Полон радужных надежд был и Олег Святославич. Он снова почувствовал себя молодым и сильным и, одержав победу над Мономахом - победу, одобренную самими Борисом и Глебом! - уже готовился к новым свершениям. Его сыновья обещались во всём слушаться отца, даже сыновцы Давидичи - и то тянулись вослед. Олег успел переговорить с Глебом Минским и другими Всеславичами о том, как бы совместно укротить зарвавшегося Мономаха. Помятуя, что в своё время отец Мономаха лишил лествичного права своего брата Святослава, Олег не хотел, чтобы с детьми повторилась та же история. Он знал, что Мономах думал урядиться с ним о новых "Уставах", устанавливающих справедливые резы для должников.
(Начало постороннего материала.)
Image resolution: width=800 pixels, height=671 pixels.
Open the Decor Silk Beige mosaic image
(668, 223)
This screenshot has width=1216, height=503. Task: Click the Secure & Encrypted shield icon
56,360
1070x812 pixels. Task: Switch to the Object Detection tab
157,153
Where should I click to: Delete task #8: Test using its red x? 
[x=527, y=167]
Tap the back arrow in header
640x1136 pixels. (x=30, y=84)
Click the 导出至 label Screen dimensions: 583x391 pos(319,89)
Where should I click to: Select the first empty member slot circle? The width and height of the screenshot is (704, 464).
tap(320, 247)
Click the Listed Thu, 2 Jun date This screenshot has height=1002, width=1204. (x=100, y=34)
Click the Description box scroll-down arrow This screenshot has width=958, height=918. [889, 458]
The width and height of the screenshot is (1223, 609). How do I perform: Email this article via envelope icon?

Ни с кем, кроме Олега Святославича, не хотел рядиться об этом Мономах. Но - не заладилось. Камнем преткновения легла меж князьями рака с мощами святых. Что ж, коли Мономаху так нужен его, Олега, совет, пущай за ним и побегает. А он, новгород-северский князь, ещё подумает, что просить взамен.

Но мечтам не суждено было исполниться. Та сила, что Олег ощущал в начале мая, та вспышка энергии были не выздоровлением, а последним посылом измученного тела. Немощная плоть больше не могла удерживать в груди мощный дух. Вскоре после возвращения в Новгород-Северский Олег Святославич слёг и в начале зарева-месяца (август. - Прим. авт.) умер. Сразу после его похорон Всеволод, заняв отцово место в Новгороде-Северском, поклонился Владимиру Мономаху, пообещав ходить во всей его воле.

Не было мира на Руси. На востоке Ярополк отражал нападения половцев, которые, зная о смерти Святополка, решили, что у русских опять распря и, значит, сильной власти нет. В ответ Владимир Мономах устроил поход, подобный тому, что уже был пять лет назад, решив дойти до Волги и под корень извести для Руси угрозу половецких нашествий. Но хотя сын его Ярополк и захватил Шарукань-город и привёз оттуда себе жену, красавицу ясску, сам поход закончился ничем.

А всё из-за минского князя. Глеб Всеславич, согнав со стола брата Романа, стал самым сильным из полоцких князей. Стареющий, хворый Рогволод и слабый Давыд не могли ему противостоять, а младшие братья, Ростислав и Святослав, во всём слушались Глеба. Владимир Мономах, посчитав, что приезд полоцких князей на перенесение мощей Бориса и Глеба есть знамение поздней любви ко всей Руси, призвал их на битву с половцами. Но у полочан были свои резоны - что ни год, досаждала им набегами литва да ятвяги, и снять дружины с места ради половцев, которых жители Друцка, Минска, Изяславля и Усвята в глаза не видели, никто не желал. Да Глеб не хотел слушаться Мономаха. Отрезанный ломоть - Полоцкий край, и нечего пытаться приставить его обратно!

Владимир Мономах рассудил иначе и вывел полки против Минска. Сыновья Давида Святославича послушно следовали за ним. Не упрямился и Всеволод Ольгович - пошёл в поход по приказу великого князя. Мономашичи - Ярополк и Вячеслав - стали брать город за городом.

Глеб затворился в Минске, приготовясь к долгой осаде. Но и Мономах упёрся - придя под стены города и порушив посады, велел ставить для себя дом. Всем своим видом великий князь давал понять, что готов простоять под стенами Минска хоть полгода, хоть год, хоть два, а надо будет - и вовсе доживёт тут до смерти.

И дрогнул Глеб Всеславьич. Был он совсем малым, когда Минск и Полоцк пожгли и порушили союзные полки Ярославичей после страшного боя на Немиге. Тогда мать-княгиня с младшими детьми укрылась в дальних крепостцах, а Всеслава вместе со старшими сынами, Рогволодом и Борисом, в цепях увезли в Киев. Хоть и был ребёнком, Глеб навсегда запомнил страх тех дней. А теперь он сам отец, и его сыновья и малая дочка глядят на него испуганно-доверчиво. Согласиться, чтобы дети пережили то, что довелось испытать их родителям? Какое сердце выдержит это?